The National Labor Relations Board (NLRB) rules on joint employment status. A ruling known as the Browning-Ferris ruling was issued in 2015, but this was replaced by a new ruling in February 2020 which stated that in order to be classed as a joint employer,
a business must possess and exercise substantial direct and immediate control over one or more essential terms and conditions of employment of another employer’s employees.

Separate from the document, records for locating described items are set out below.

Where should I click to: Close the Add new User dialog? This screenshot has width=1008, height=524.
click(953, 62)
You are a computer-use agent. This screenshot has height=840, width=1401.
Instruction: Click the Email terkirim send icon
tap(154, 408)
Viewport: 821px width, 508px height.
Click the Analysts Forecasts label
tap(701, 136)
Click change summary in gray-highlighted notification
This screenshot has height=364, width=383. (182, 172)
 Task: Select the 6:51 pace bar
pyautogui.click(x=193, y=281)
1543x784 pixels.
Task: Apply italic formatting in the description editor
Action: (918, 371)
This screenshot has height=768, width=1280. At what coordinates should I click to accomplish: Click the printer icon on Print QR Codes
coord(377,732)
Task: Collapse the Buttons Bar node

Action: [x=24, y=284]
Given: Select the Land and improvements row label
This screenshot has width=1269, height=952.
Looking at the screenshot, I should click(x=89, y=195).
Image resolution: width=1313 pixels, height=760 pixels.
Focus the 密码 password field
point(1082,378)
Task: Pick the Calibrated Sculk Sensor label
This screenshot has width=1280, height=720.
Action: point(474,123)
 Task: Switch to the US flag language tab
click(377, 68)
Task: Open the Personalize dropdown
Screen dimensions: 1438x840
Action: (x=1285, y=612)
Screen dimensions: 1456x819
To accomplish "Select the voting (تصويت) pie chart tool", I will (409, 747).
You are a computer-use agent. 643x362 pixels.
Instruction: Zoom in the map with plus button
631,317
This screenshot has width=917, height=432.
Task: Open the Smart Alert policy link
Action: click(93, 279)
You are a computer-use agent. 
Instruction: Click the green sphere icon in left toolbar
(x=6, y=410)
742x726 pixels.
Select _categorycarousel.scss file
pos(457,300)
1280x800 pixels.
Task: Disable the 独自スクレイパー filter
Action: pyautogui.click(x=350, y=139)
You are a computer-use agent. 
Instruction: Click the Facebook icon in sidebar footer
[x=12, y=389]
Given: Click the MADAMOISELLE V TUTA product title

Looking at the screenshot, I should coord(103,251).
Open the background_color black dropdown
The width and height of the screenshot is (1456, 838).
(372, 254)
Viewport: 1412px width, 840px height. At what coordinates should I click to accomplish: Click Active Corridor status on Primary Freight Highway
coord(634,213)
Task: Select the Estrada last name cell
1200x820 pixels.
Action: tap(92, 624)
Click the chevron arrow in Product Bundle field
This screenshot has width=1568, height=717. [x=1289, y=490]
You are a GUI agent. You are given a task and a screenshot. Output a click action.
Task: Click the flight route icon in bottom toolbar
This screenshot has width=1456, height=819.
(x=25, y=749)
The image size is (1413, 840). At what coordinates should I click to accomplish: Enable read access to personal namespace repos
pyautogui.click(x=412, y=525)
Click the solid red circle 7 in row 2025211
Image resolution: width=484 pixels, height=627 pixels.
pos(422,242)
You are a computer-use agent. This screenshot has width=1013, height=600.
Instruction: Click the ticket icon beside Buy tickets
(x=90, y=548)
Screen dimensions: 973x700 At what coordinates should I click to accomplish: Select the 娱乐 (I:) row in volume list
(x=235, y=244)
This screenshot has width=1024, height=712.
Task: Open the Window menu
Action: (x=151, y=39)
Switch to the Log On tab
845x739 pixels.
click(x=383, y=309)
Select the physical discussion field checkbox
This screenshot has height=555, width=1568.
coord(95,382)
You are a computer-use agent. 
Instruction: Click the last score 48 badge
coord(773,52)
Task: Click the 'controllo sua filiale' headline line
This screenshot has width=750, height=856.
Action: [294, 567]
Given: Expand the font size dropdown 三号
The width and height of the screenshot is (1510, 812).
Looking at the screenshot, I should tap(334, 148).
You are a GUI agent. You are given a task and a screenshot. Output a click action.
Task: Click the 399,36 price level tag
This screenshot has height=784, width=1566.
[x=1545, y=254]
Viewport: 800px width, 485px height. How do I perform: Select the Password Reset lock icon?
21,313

==Benefits and drawbacks of joint employment==

===Benefits===
The joint employers may find it easier to hire experts in some niche industries, people with specialist skills, or even replace their regular workforces. Due to the fact that joint employment is more flexible for an employee to work with different practices in a given period, they can decide which job should be prioritised. For instance, there are different deadlines for different projects, under the joint employment circumstances, the employee can adjust the pace of work for different projects, so the work can be completed before the deadlines, as well as building a good relations with other practices. In addition, some employees may also prefer working full-time under a joint contract of employment instead of part-time for different practices, therefore the employers can easier to recruit new employees to address staff shortages. Furthermore, the joint employers share control over the employee such as the work schedule. Some employers can also reduce the cost of labour and employee benefits by a joint employment contract because of the payroll costs split between the employers.

===Drawbacks===
Unemployment can increase as labor demand reduces due to joint employment; some practices might want to cut payroll cost by choosing a joint contract of employment. One potential risk is there could be confusion about the arrangement of an employee between two employers, so it is difficult to overcome these practical problems. In some circumstances, if two employers have completely different terms and conditions such as work schedule and sick pay, the employees might disagree on them. It is also questionable on who the employee would complain to when they have been treated unfairly. When there is a dispute, even though it was only with one of the employer, the employment tribunal claims against both employers, so it is unfair to another employer. It is necessary to draw up an agreement between the two practices to avoid future dispute and misunderstanding. The joint employers also have to determine their responsibilities as well as manage the process and make decisions in any disciplinary situation. Besides, it is unpredictable what is going to happen when one of the employer decides to end the joint employment relationship due to various reasons such as he is no longer providing the same service, or he wants to sell his business, what will be the new arrangement? Will the other employer change the employee to the normal contract or they will take on full responsibility for the employee? It depends on circumstances.
For many medium to large–sized companies, understanding the role of being a joint employer is very important. A lot of large companies such as Walmart, DHL, have been prosecuted for unpaid overtime pay to the joint employer. Employers who do not fully understand joint employer status are at high risk of violation of the law such as overtime pay.